• PROBLEM TO WORK ON:
All lines from the opening of the data to the line containing "Click the cloud" must be returned unchanged, and only those lines.

*** DATA SUPPLIED ***

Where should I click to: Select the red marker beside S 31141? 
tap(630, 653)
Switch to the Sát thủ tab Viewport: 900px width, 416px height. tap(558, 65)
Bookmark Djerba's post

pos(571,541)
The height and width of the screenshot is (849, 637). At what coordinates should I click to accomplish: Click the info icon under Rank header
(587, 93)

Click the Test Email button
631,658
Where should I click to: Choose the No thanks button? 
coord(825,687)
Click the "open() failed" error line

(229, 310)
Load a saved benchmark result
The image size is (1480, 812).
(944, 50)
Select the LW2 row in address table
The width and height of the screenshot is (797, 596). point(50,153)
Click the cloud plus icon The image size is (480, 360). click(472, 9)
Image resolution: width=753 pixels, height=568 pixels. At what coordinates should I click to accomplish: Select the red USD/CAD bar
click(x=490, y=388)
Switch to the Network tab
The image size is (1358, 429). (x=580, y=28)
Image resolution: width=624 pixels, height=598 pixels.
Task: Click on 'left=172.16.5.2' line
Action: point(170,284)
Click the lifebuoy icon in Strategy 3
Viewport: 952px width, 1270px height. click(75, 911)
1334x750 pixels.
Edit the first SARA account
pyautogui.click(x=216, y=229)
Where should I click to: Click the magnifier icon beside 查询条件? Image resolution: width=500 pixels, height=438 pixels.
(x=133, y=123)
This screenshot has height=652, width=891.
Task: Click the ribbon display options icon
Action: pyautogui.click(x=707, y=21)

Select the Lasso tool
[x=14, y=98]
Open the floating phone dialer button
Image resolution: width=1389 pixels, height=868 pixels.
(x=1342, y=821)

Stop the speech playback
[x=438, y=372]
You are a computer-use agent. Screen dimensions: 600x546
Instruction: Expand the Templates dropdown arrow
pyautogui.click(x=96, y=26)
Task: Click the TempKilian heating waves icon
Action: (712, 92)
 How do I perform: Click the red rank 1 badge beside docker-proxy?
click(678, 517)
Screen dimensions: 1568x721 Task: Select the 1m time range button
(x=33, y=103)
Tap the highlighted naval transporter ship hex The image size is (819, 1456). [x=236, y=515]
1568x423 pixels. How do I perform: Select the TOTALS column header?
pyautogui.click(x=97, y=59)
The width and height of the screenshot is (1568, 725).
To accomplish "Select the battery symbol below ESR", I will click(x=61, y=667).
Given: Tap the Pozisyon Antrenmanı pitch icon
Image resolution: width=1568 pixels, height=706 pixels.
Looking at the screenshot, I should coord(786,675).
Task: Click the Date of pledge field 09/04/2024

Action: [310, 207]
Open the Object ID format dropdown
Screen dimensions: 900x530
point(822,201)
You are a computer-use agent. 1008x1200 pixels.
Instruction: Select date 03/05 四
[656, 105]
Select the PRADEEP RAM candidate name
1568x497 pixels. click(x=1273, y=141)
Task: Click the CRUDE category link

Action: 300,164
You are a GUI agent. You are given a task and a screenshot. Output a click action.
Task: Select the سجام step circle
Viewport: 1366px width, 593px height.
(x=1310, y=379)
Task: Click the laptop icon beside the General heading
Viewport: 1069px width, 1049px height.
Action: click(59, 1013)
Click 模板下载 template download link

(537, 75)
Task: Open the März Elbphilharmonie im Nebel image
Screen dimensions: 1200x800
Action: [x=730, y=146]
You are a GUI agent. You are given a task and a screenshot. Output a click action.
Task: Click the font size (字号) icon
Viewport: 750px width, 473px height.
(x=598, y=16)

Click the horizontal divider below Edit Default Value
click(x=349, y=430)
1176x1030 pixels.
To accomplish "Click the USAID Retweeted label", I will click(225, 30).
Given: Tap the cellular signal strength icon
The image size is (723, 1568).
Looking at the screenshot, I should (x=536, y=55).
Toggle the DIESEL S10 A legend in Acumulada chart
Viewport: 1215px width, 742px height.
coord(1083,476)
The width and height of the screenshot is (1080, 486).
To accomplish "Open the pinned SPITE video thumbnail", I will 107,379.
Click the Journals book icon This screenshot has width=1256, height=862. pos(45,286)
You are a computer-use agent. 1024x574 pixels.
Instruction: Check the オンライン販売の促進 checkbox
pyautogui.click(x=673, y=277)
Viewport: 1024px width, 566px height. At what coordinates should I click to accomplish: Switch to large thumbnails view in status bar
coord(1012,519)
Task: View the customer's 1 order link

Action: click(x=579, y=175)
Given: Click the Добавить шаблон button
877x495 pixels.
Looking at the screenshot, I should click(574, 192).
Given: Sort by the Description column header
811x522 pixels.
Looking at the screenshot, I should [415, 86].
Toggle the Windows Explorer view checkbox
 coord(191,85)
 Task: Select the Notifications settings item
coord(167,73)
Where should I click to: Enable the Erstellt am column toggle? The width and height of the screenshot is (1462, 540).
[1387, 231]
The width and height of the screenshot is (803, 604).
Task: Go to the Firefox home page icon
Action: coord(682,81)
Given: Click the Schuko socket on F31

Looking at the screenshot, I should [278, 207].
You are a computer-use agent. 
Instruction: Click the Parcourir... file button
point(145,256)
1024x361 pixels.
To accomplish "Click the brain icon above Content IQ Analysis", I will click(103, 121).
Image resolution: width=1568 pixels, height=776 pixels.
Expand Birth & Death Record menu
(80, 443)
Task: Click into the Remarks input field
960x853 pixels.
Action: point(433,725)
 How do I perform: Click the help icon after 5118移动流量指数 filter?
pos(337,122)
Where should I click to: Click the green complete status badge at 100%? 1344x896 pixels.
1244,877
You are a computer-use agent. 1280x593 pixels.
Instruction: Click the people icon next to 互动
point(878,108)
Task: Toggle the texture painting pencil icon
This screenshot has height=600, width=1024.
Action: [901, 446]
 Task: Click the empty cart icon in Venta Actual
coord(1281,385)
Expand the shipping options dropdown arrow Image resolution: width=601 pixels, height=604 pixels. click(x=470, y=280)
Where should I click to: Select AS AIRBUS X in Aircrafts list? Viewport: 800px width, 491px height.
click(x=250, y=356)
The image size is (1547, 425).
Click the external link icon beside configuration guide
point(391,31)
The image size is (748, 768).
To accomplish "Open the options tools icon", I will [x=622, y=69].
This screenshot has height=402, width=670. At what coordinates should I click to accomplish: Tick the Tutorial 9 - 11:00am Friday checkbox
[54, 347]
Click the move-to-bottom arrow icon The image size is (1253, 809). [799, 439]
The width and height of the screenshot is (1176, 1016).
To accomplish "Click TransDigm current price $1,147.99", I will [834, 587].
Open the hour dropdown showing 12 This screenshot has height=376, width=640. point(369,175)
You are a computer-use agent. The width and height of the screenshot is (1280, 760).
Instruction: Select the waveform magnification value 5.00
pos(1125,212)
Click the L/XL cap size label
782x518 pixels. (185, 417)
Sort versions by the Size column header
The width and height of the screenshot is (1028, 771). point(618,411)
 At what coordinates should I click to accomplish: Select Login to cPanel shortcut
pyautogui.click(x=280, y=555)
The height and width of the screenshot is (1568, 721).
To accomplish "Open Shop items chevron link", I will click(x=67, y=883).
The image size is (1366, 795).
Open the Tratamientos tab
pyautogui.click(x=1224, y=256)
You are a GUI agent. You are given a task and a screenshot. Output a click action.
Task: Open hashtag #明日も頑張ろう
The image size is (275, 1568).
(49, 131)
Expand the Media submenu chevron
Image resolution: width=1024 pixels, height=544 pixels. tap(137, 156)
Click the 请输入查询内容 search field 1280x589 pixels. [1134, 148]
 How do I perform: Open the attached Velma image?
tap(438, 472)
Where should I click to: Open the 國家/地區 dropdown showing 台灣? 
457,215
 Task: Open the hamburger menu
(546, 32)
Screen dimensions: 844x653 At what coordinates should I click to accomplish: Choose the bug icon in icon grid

*** End of DATA SUPPLIED ***

• WRITTEN ANSWER:
Where should I click to: Select the red marker beside S 31141? 
tap(630, 653)
Switch to the Sát thủ tab Viewport: 900px width, 416px height. tap(558, 65)
Bookmark Djerba's post

pos(571,541)
The height and width of the screenshot is (849, 637). At what coordinates should I click to accomplish: Click the info icon under Rank header
(587, 93)

Click the Test Email button
631,658
Where should I click to: Choose the No thanks button? 
coord(825,687)
Click the "open() failed" error line

(229, 310)
Load a saved benchmark result
The image size is (1480, 812).
(944, 50)
Select the LW2 row in address table
The width and height of the screenshot is (797, 596). point(50,153)
Click the cloud plus icon The image size is (480, 360). click(472, 9)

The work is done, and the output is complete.